WORK TASK =
Whatever the records say, set them down exactly.

RECORDS SUPPLIED =
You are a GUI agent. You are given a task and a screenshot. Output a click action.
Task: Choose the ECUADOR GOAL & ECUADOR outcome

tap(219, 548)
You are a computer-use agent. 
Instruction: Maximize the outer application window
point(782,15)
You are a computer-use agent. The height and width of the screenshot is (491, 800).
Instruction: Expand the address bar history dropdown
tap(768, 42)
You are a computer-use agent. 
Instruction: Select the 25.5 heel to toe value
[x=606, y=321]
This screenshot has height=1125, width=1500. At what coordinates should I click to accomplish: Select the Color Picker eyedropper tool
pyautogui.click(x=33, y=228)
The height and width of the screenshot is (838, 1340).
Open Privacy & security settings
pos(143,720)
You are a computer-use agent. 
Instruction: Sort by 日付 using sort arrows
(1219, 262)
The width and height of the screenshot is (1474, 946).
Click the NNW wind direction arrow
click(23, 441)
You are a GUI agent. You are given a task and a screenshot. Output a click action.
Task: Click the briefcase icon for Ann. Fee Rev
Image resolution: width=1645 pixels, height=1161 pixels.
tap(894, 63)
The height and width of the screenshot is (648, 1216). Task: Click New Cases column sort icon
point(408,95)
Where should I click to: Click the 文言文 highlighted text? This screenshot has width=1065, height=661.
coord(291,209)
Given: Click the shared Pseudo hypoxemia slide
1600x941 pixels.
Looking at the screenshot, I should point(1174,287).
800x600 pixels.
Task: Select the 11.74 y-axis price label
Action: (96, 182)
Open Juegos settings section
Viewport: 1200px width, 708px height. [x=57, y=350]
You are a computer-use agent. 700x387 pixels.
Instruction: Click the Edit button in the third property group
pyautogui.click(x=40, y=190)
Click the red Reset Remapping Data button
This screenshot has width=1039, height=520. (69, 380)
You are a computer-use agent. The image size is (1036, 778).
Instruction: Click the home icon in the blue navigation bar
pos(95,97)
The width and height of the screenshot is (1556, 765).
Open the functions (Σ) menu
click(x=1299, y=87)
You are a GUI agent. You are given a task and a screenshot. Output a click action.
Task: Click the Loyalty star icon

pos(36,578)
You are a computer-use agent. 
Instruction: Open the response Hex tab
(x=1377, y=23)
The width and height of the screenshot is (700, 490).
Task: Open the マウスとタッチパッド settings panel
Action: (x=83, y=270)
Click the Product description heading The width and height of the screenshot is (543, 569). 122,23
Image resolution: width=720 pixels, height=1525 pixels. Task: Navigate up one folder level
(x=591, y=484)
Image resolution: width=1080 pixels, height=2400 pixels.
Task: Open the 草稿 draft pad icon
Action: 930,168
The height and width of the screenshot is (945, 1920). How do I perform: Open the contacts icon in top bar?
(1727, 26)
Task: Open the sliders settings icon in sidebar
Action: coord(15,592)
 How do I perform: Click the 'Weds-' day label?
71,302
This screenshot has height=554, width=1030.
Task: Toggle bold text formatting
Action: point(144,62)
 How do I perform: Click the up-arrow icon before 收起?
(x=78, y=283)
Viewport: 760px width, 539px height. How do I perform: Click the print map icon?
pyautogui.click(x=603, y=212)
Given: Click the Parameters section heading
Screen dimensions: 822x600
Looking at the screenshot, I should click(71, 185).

RESULT OF THIS TASK =
You are a GUI agent. You are given a task and a screenshot. Output a click action.
Task: Choose the ECUADOR GOAL & ECUADOR outcome

tap(219, 548)
You are a computer-use agent. 
Instruction: Maximize the outer application window
point(782,15)
You are a computer-use agent. The height and width of the screenshot is (491, 800).
Instruction: Expand the address bar history dropdown
tap(768, 42)
You are a computer-use agent. 
Instruction: Select the 25.5 heel to toe value
[x=606, y=321]
This screenshot has height=1125, width=1500. At what coordinates should I click to accomplish: Select the Color Picker eyedropper tool
pyautogui.click(x=33, y=228)
The height and width of the screenshot is (838, 1340).
Open Privacy & security settings
pos(143,720)
You are a computer-use agent. 
Instruction: Sort by 日付 using sort arrows
(1219, 262)
The width and height of the screenshot is (1474, 946).
Click the NNW wind direction arrow
click(23, 441)
You are a GUI agent. You are given a task and a screenshot. Output a click action.
Task: Click the briefcase icon for Ann. Fee Rev
Image resolution: width=1645 pixels, height=1161 pixels.
tap(894, 63)
The height and width of the screenshot is (648, 1216). Task: Click New Cases column sort icon
point(408,95)
Where should I click to: Click the 文言文 highlighted text? This screenshot has width=1065, height=661.
coord(291,209)
Given: Click the shared Pseudo hypoxemia slide
1600x941 pixels.
Looking at the screenshot, I should point(1174,287).
800x600 pixels.
Task: Select the 11.74 y-axis price label
Action: (96, 182)
Open Juegos settings section
Viewport: 1200px width, 708px height. [x=57, y=350]
You are a computer-use agent. 700x387 pixels.
Instruction: Click the Edit button in the third property group
pyautogui.click(x=40, y=190)
Click the red Reset Remapping Data button
This screenshot has width=1039, height=520. (69, 380)
You are a computer-use agent. The image size is (1036, 778).
Instruction: Click the home icon in the blue navigation bar
pos(95,97)
The width and height of the screenshot is (1556, 765).
Open the functions (Σ) menu
click(x=1299, y=87)
You are a GUI agent. You are given a task and a screenshot. Output a click action.
Task: Click the Loyalty star icon

pos(36,578)
You are a computer-use agent. 
Instruction: Open the response Hex tab
(x=1377, y=23)
The width and height of the screenshot is (700, 490).
Task: Open the マウスとタッチパッド settings panel
Action: (x=83, y=270)
Click the Product description heading The width and height of the screenshot is (543, 569). 122,23
Image resolution: width=720 pixels, height=1525 pixels. Task: Navigate up one folder level
(x=591, y=484)
Image resolution: width=1080 pixels, height=2400 pixels.
Task: Open the 草稿 draft pad icon
Action: 930,168
The height and width of the screenshot is (945, 1920). How do I perform: Open the contacts icon in top bar?
(1727, 26)
Task: Open the sliders settings icon in sidebar
Action: coord(15,592)
 How do I perform: Click the 'Weds-' day label?
71,302
This screenshot has height=554, width=1030.
Task: Toggle bold text formatting
Action: point(144,62)
 How do I perform: Click the up-arrow icon before 收起?
(x=78, y=283)
Viewport: 760px width, 539px height. How do I perform: Click the print map icon?
pyautogui.click(x=603, y=212)
Given: Click the Parameters section heading
Screen dimensions: 822x600
Looking at the screenshot, I should click(71, 185).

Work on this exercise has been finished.